Nasaorientationclick to view

An open lesson in how to exploit the online medium to provide a rich resource for employees.

The Site

NASA, the US’s National Aeronautics and Space Administration, has an Employee Orientation website with open access from a prominent link on the home page of its careers site. The focus of content is on helping new employees and those transferring from other government agencies to prepare for their first day and months at NASA. Left-hand navigation provides access to tailored information for six categories of employee (for example, Civil Service, Contractor and Presidential Appointee) along with a sub-section on Orientation for Your Family. The site’s home page also points to orientation toolkits both for employees and supervisors, while there are similarly two versions of a first-day tips list, ‘20 Steps for a successful first day’.

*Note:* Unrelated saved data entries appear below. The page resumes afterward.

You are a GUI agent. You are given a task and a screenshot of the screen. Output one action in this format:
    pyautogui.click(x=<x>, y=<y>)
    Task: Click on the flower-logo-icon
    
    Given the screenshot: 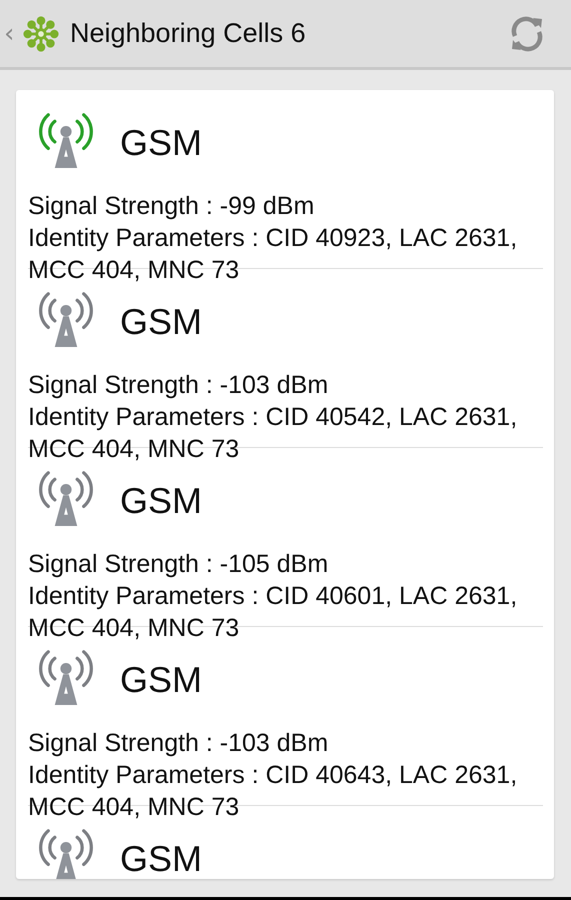 What is the action you would take?
    pyautogui.click(x=41, y=33)
    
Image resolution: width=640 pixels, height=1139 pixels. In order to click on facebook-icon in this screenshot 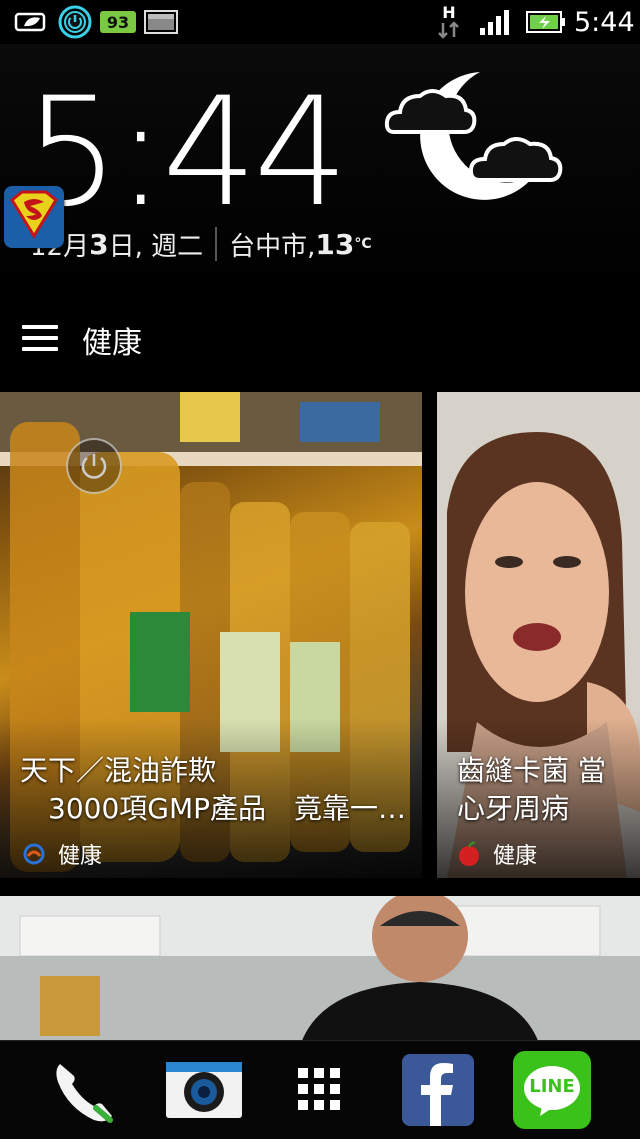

New employees can also find out more about their “duty station” and its orientation process via an interactive map showing all 19 locations in the main My Center section and use a MyChecklist Builder to compile a personalised orientation memo. A NASAPeople section links to the content-rich mini-site of NASA’s human resources department, the Office of Human Capital Management.

The Takeaway

NASA’s inclusion of a dedicated site on its public web presence for new employees is unusual in itself – if organisations do make this kind of provision it is generally carried on their intranet. But, noteworthy as that is of itself, it also gives an open lesson in how to exploit the online medium to provide a rich resource for employees.

There are benefits to NASA in ‘going public’: first, employees about to join the agency may not yet have access to its intranet or, like a significant proportion of existing employees, will naturally consult it (employees are one of the biggest user groups on most company websites). And the availability of varied and detailed information about the ‘nitty gritty’ practicalities of working at NASA adds an often-neglected dimension for job seekers researching the company. HR gains, too, through what is effectively a self-learning exercise to get people up to speed before their physical orientation begins. In this, the site shows an impressively effective command of web tools for interactivity and personalisation of content, as well as strong content management that should help new employees land running.